Wannsee is a locality in the southwestern Berlin borough of Steglitz-Zehlendorf, Germany. It is the westernmost locality of Berlin. In the quarter there are two lakes, the larger Großer Wannsee (Greater Wannsee) and the Kleiner Wannsee (Little Wannsee), are located on the River Havel and are separated only by the Wannsee Bridge.
At the western rim of the Wannsee locality the Glienicke Bridge connects it with the city of Potsdam. The late neoclassical Glienicke Palace as well as the Pfaueninsel are nearby. Since 1990 these palaces and parks are part of the Palaces and Parks of Potsdam and Berlin UNESCO World Heritage Site.
“Pack up the swimwear, grab your little sister and get the heck out to the Wannsee. Yes, we’re cycling like the wind, through the Grunewald swiftly and then soon we’ll be a the Wannsee”—this “Schlager” sang the at that time seven year old Cornelia Froboess in a 1951 television programme, which made the Wannsee known to Germany. Justifiably, since located there is not only the famous lido, which is one of Europe’s largest outdoor swimming areas on inland waters. There are still numerous other points of interest and opportunities for rejuvenation at the Wannsee, for instance the Pfaueninsel, which is only reachable with a ferry, and since 1924 stands under nature conservation. On it, strollers can enjoy nature, observe peacocks and take a tour of the afar seeable white castle, which Friedrich Wilhelm II had let build in the end of the 18th century. Also worth a visit, at the west bank of the Wannsee, is the villa and garden of the painter Max Liebermann.
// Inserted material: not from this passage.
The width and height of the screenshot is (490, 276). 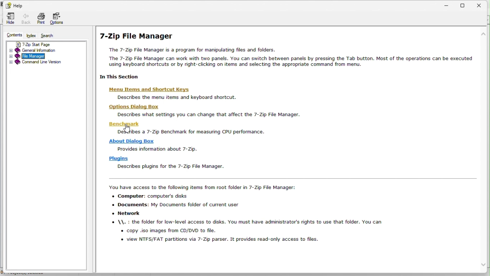 What do you see at coordinates (294, 204) in the screenshot?
I see `Text` at bounding box center [294, 204].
As well as the Haus der Wannseekonferenz, in which, in 1942, the National Socialists decided the organization of the deportation and killing of the European Jews. Today, the house is a memorial and place of education.
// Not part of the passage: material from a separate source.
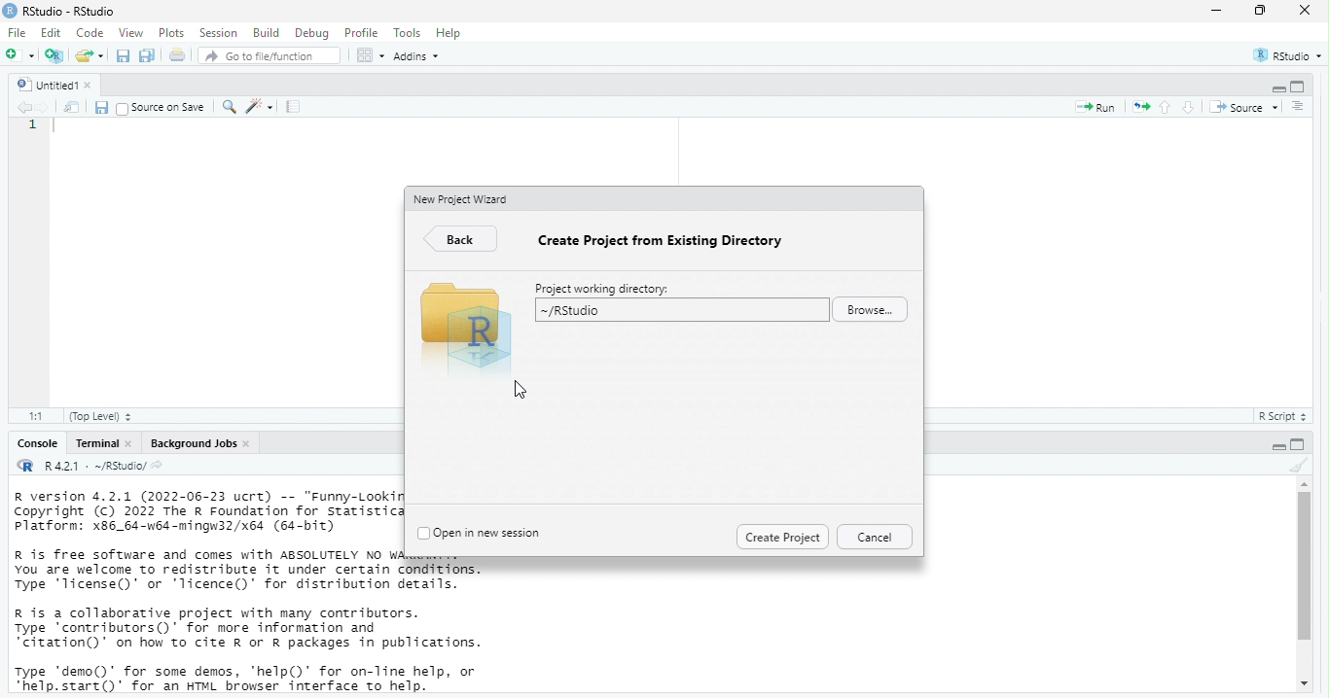  Describe the element at coordinates (1305, 11) in the screenshot. I see `close` at that location.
The Wannsee Conference (German: Wannseekonferenz) was a meeting of senior officials of Nazi Germany, held in the Berlin suburb of Wannsee on 20 January 1942 during World War II. The purpose of the conference was to ensure the cooperation of administrative leaders of various departments in the implementation of the final solution to the Jewish question. The conference, called by Chief of the Reich Main Security Office (RSHA) Reinhard Heydrich, was attended by representatives from several government ministries, including state secretaries from the Foreign Office, the justice, interior, and state ministries, and representatives from the Schutzstaffel (SS).
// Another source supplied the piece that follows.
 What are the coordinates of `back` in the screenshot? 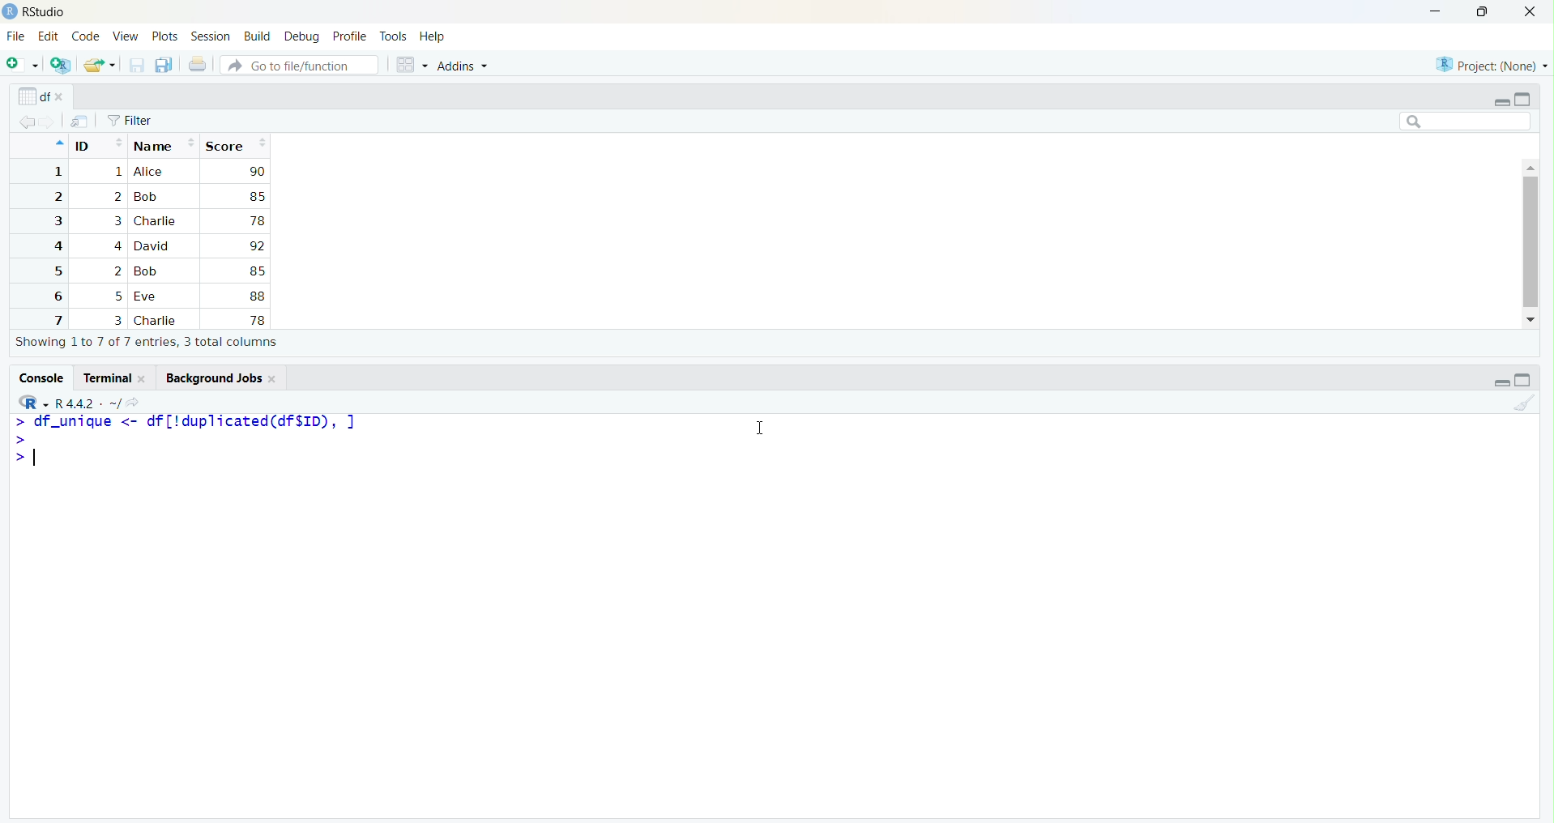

In the course of the meeting, Heydrich outlined the proposal of final extermination of European Jews in German-occupied Europe under the pretext of resettlement. The plan called for removing them from their home environment and deporting them by train to extermination camps in the General Government territory of occupied Poland, where they would be murdered out of sight primarily by gassing.